= Arbeitsauftrag =
Schreiben Sie aus dem Text über Fachanwaltstitel den Abschnitt wortgetreu ab, der mit den Worten „Tun sie es doch, gibt“ einsetzt und mit „richtig umzugehen haben.“ schließt.

= Seitentext =
Zurzeit (Stand 1. Januar 2024) führen 46.035 Rechtsanwältinnen und Rechtsanwälte 58.474 Fachanwaltstitel. Nach den Vorschriften der Fachanwaltsordnung (FAO) darf ein Rechtsanwalt maximal drei Fachanwaltsbezeichnungen führen. In den vergangenen Jahren stagnierte deren Zahl. Ursache dafür dürfte sein, dass ältere Kolleginnen und Kollegen ihre Titel zurückgeben, weil sie die jährlich 15 Fortbildungsstunden gemäß § 15 FAO nicht mehr leisten möchten und neue Fachanwältinnen und -anwälte nicht entsprechend nachwachsen.

Tun sie es doch, gibt es immer wieder Auseinandersetzungen über die Frage, welche Anforderungen an die praktischen Erfahrungen zu stellen sind, die sie gemäß § 4 FAO erfüllen müssen. Jetzt hat der Anwaltssenat des BGH in einem ausführlichen Nichtannahmebeschluss (Beschluss vom 14.10.2024 - AnwZ (Brfg) 25/24) noch einmal einige Grundsätze zusammengefasst, damit auch die Rechtsanwaltskammern Klarheit haben, wie sie mit den Anträgen richtig umzugehen haben.

Geklagt hatte im Ausgangsverfahren ein Berliner Rechtsanwalt, der bei seiner Anwaltskammer die Verleihung der Bezeichnung "Fachanwalt für Erbrecht" beantragt hatte. Die Kammer hatte diesen Antrag abgelehnt, weil zum einen gerade die rechtsförmlichen Fälle, die für die Verleihung erforderlich sind, nicht erfüllt seien und auch die Nähe zu erbrechtlichen Fragestellungen nicht nachgewiesen worden sei. Der AGH Berlin und der Anwaltssenat des BGH haben diese Ablehnung gehalten und die Klage des Rechtsanwalts abgewiesen.

Wieviel Erbrecht war’s denn wirklich?

Dabei ging es um eine ganze Reihe von Fällen, die der Antragsteller auf seiner Fallliste als erbrechtliche Fälle genannt hatte, jedoch nicht von der Kammer und den Gerichten anerkannt worden waren. Dem folgte nun auch der BGH und stellte klar, es sei kein erbrechtlicher Fall, wenn einem Mandat etwa eine unstreitige Gesamtrechtsnachfolge gemäß § 1922 BGB zugrunde liege, die eigentliche Fallfrage aber gar nicht im Erbrecht spiele. 

Der Anwaltssenat begründete dies damit, dass der Schwerpunkt der für die Verleihung des Titels notwendigen Fälle immer in dem entsprechenden Fachgebiet liegen müsse. Es sei nicht ausreichend, wenn sich in einem Fall alleine eine Rechtsfrage aus dem entsprechenden Fachgebiet stelle oder auch nur stellen könne. Dabei müsse man unterscheiden, ob ein Fall originär dem entsprechenden Rechtsgebiet zuzuordnen sei – dann zähle er und werde auch anerkannt – oder ob er thematisch einem anderen Rechtsgebiet zuzuordnen sei und lediglich Berührungspunkte zum relevanten Fachgebiet ausweise.

= Datenauszug =
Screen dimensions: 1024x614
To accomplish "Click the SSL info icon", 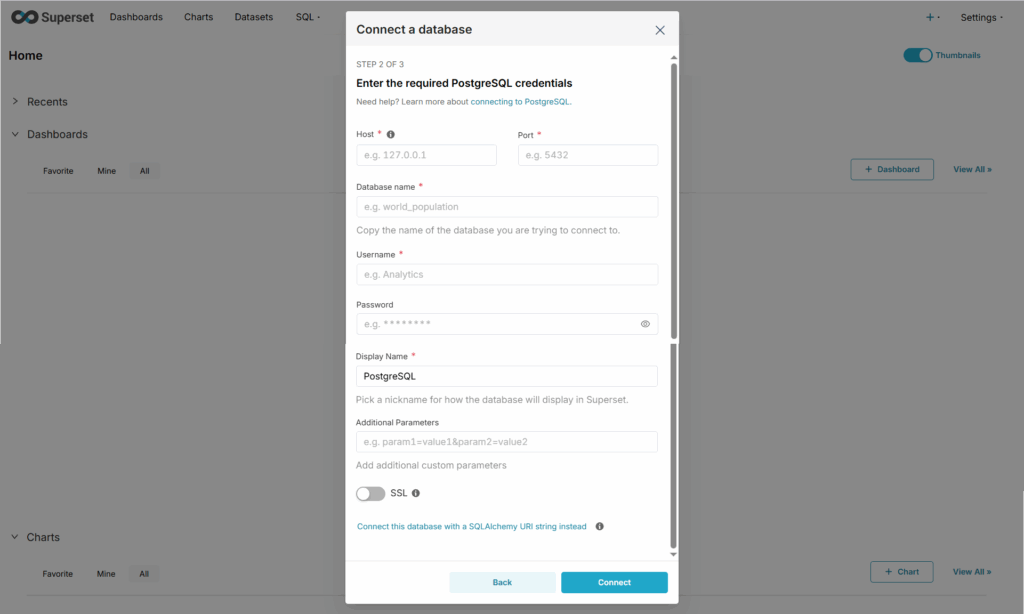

= Lösung =
Tun sie es doch, gibt es immer wieder Auseinandersetzungen über die Frage, welche Anforderungen an die praktischen Erfahrungen zu stellen sind, die sie gemäß § 4 FAO erfüllen müssen. Jetzt hat der Anwaltssenat des BGH in einem ausführlichen Nichtannahmebeschluss (Beschluss vom 14.10.2024 - AnwZ (Brfg) 25/24) noch einmal einige Grundsätze zusammengefasst, damit auch die Rechtsanwaltskammern Klarheit haben, wie sie mit den Anträgen richtig umzugehen haben.